Economic predictions for 2012: Bank of America and the other market risks

As we move towards the new year and the end of a very chaotic 2011 in the markets, global economy, and in nations dealing with social unrest, it is time to look at the economic predictions for 2012.

We will continue with the predictions made regarding other market risks outside the mainstream in 2012, as issued on December 19th by Martin Mauro at Bank of America.

The “other” risks in 2012

As markets focus on Europe as the primary risk for the 2012 outlook, we highlight four more risks that could sneak up on investors in 2012. These risks have persisted or become worse over the course of the year, but have escaped market attention due to the spotlight on Europe. While our base case does not assume a flare-up of these risks, these could potentially be the unwelcome surprise of 2012.

1. Hard landing in China

Ting Lu, our China economist, expects a soft landing in China in 2012. There are two key risks that he outlines to this expectation: rapidly falling property investment under severe government restraints, and a much worse European sovereign debt crisis.
Therefore, a hard landing in China next year would have a disproportionately high impact on the already shrinking world growth expectations. Beyond the direct effect of a slowdown in China, the impact on its numerous trade partners could intensify the blow.

2. Currency wars (competitive currency devaluation)

Treasury Secretary Geithner warned China early in 2011 against the risks of not allowing its currency to appreciate quickly1. Demands to label China as a currency manipulator have repeatedly been voiced in the US Congress. While the Chinese yuan has appreciated gradually since late last year, the rate of appreciation has been only about 6% - a rate that Secretary Geithner expressed dissatisfaction with in his remarks.

Overall, the weakening global growth environment that we expect next year could very well trigger a race to competitive devaluation by major central banks in an attempt to boost their economies.

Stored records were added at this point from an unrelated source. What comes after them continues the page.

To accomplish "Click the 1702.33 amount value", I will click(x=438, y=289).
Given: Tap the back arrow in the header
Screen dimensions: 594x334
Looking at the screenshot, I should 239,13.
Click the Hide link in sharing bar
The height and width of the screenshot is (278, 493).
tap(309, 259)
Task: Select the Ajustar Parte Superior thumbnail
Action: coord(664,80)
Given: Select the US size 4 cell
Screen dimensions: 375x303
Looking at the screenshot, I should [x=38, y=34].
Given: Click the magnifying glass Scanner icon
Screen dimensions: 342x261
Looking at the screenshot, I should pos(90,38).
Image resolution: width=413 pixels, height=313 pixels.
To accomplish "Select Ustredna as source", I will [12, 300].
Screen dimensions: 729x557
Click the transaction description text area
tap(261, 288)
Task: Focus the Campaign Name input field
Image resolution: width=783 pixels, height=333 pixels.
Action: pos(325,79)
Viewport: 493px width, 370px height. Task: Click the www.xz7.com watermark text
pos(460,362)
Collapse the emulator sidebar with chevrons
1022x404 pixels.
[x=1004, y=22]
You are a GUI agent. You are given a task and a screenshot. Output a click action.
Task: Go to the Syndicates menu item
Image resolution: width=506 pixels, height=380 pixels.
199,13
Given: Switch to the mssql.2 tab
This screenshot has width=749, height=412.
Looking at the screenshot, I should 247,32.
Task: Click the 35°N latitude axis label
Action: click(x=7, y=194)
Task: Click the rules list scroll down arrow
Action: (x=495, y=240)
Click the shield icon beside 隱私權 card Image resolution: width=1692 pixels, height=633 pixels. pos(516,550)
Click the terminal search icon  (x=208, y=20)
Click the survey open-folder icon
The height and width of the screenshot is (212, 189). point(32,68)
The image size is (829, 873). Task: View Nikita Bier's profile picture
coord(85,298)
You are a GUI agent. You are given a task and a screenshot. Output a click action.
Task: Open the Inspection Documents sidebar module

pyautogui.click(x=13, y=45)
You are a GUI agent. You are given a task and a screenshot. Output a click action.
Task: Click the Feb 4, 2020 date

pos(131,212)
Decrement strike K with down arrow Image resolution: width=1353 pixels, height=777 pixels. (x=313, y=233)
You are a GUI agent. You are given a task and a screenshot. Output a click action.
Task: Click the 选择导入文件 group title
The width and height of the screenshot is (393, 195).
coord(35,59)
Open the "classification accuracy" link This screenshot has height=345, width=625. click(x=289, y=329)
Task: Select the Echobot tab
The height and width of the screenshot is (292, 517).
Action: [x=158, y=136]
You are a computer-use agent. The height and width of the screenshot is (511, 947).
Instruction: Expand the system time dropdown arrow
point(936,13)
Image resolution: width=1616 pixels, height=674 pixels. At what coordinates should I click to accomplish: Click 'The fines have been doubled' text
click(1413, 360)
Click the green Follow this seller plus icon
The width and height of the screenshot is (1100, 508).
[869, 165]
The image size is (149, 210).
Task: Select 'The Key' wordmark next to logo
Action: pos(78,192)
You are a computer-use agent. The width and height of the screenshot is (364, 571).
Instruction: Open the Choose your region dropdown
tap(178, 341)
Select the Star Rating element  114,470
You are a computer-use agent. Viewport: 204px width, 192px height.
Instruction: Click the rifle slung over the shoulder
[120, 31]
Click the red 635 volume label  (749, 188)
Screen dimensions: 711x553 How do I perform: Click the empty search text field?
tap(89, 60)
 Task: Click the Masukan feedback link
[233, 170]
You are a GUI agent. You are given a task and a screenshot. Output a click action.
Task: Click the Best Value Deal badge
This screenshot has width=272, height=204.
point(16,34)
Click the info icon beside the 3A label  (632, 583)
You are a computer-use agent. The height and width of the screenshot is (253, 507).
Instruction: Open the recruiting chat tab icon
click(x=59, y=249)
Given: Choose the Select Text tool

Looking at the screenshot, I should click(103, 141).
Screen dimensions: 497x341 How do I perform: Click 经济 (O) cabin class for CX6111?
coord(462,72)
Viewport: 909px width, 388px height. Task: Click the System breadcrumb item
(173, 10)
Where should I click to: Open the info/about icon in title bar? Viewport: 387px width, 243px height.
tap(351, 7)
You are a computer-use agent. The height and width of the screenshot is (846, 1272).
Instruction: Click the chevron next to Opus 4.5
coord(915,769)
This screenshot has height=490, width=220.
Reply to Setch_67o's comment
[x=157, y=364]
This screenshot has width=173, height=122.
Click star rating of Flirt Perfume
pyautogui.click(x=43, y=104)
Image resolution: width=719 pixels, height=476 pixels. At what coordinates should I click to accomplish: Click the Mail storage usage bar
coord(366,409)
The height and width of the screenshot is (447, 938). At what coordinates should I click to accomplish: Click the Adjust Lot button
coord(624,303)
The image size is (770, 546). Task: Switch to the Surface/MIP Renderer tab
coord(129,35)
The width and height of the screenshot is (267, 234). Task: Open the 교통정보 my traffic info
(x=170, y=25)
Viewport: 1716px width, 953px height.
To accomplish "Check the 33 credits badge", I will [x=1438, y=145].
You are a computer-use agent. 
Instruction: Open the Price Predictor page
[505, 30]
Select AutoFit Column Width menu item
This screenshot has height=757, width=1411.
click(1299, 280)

3. Middle East oil supply shock

The uprising in Libya earlier this year demonstrated how inelastic the demand curve in the oil markets can be in the short run. As Libya’s 1.6 mn b/d of supply was removed from the market, Brent oil prices spiked by over $20.

Our economists expect economic growth to start slowing next year on fiscal tightening and consumption pullback, and an oil supply shock in such an environment could materially worsen the outlook.

4. Municipal default fears

Readers will recall market concerns at the beginning of 2011 over municipal defaults. However, with the rally in Treasuries and the long duration of municipal debt, munis turned out to be the best performing asset class this year as the anticipated multiple defaults failed to materialize.

We still hold our view that the risk of widespread defaults is low, but more high profile defaults could rekindle market concerns, especially in an environment of economic downturn. – Bank of America via Zerohedge

All of these predictions carry the potential for a very harsh 2012 in the global markets, but in particular, with the economy of the United States. Going into 2012, the dollar has rallied strong against most other currencies, while oil has slowly fallen below its highs of $105, and this has led to a deflationary period in prices for everything but food, which continues to rise on inflationary fears in certain commodities. With China's growth slowing abruptly, emerging markets appear to be moving towards recession at a time when the Euro Zone continues to struggle with liquidity issues and massive debt.

Markets rely on many things to justify growth or recession, and this includes many subbordinate indicators such as the ones outlined here by analysts with Bank of America. How they affect the overall markets going into 2012 is yet to be determined, but their impacts will definately be felt in one or more sectors and foundations of the global economy.